In a nation of laws, where fundamental principles of fairness and equality under the law are sacrosanct, where everyone has the same access to the courts and has to follow the same laws, libertarianism is the best and most ethical basis for a government that provides the best outcome to the most people, and imposes the fewest obstacles for people to better themselves and to help those who are worse off than themselves.

The problem is, we do not live in a nation like that. Our society has never been perfect, but at its core, it used to be based on principles of fairness, and hard work, and individual rights. The day to day operation of our society often conflicted with those principles, but gradually, those flaws would be brought to light, old ways would be challenged, and things would get better. The society we were was slowly turning into the society we aspired to be. Liberty, and honor, and justice were leading us from darkness toward the light. Slowly, to be sure, but we were on the right path.

I am not sure exactly when this ceased to be the case, but I think this is no longer true. The foundation on which our society is built is corroded and crumbling. Our legislatures pass laws to which they make themselves exempt. Media outlets give us the news they want us to see, and truth is irrelevant. We allow ourselves to be distracted by trivia, or blinded by superstition, while we revel in our ignorance. We are engaged in an endless and expensive war against everything. Corporations reap tremendous financial rewards while stripping both their employees and their customers of their basic human and civil rights — right to privacy, right to a jury trial, right to a personal life, right to earn an honest living, etc. — and it’s perfectly “legal”. We imprison more of our population than any country on Earth, for nonviolent offenses, and we use them as slave labor for corporations.

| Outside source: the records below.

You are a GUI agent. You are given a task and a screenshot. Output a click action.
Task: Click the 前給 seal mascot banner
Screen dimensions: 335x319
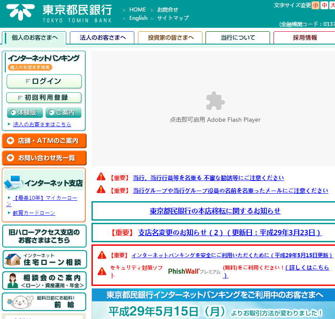coord(44,302)
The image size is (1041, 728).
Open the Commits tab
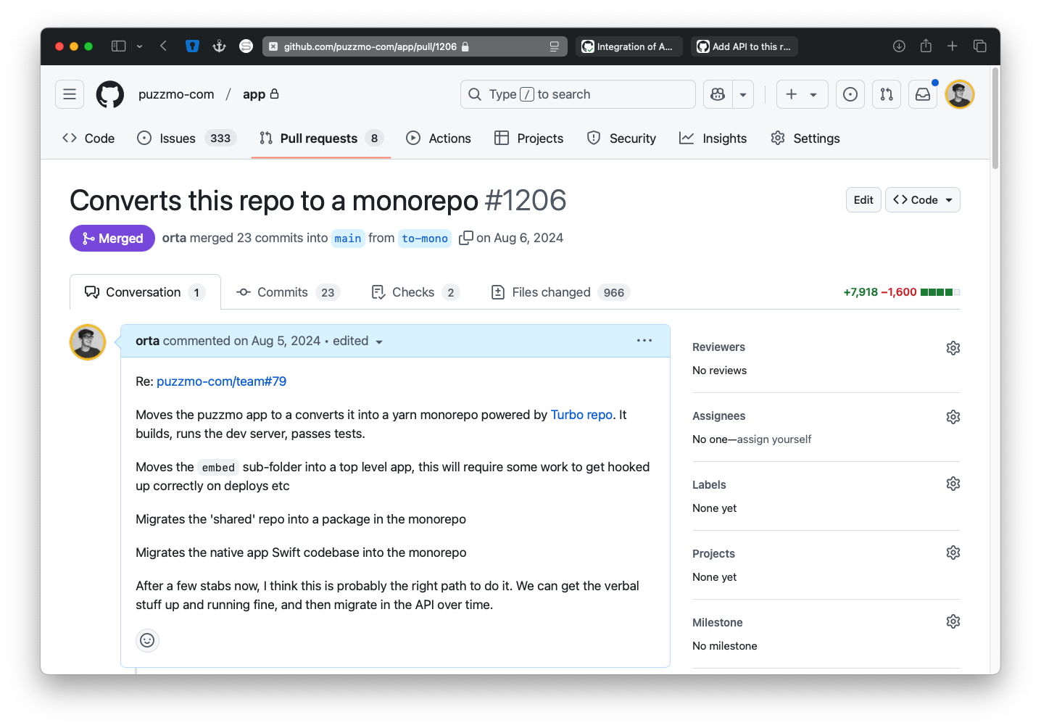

(You might think some of the previous paragraph is hyperbole. I am sometimes too fond of hyperbole. But in this case, it isn’t. If anything, it’s an understatement.)

We are fucked. The political dog and pony show is out of control, our economy is in the hands of people who really don’t care what happens to 99% of us as long as they benefit, and it isn’t getting better. It’s bread and circuses, and we are running out of bread.

I have yet to hear a single person suggest anything that I think would reverse this trend. Not the Tea Party. Not the Obama followers. Not the blue-collar Wal-Mart patrons, who do most of the real labor in this country and receive nothing but scorn for it. Not the socialist hippie-artists, or the pseudo-intellectuals who’ve never done a useful day of real work in their lives. Certainly not the politicians, regardless of their political affiliation.

Not even the libertarians.

I look into the future, and I see darkness.

There are a lot of reasons I am glad that I don’t have children. This is one of them.

Thursday, 2011-09-29

Taking the high road

Filed under: Society,The Internet — bblackmoor @ 03:27
Bad behaviour

Ran across this article (which I heard about from Gareth Michael-Skarka, ironically), which made me wonder for a moment if my choice to take the high road in online disagreements was ill-considered. Only for a moment, though. Ultimately, my not being an asshole to people who act like assholes is about my being happy, and not about making them change their behaviour — which I do not think is possible, anyway. Whether it’s nature or nurture, some people are, sadly, simply unpleasant. Ignore them, avoid them when you can, and don’t expend any unnecessary effort on their behalf.

On the other hand, don’t penalize yourself on their behalf, either. Harlan Ellison might be an arrogant jerk, and Orson Scott card might have some unpleasant personal beliefs, but my life would be poorer without their books. I don’t have to want to socialize with someone for me to benefit from their work. Keep things in perspective. Life is too short to hold grudges.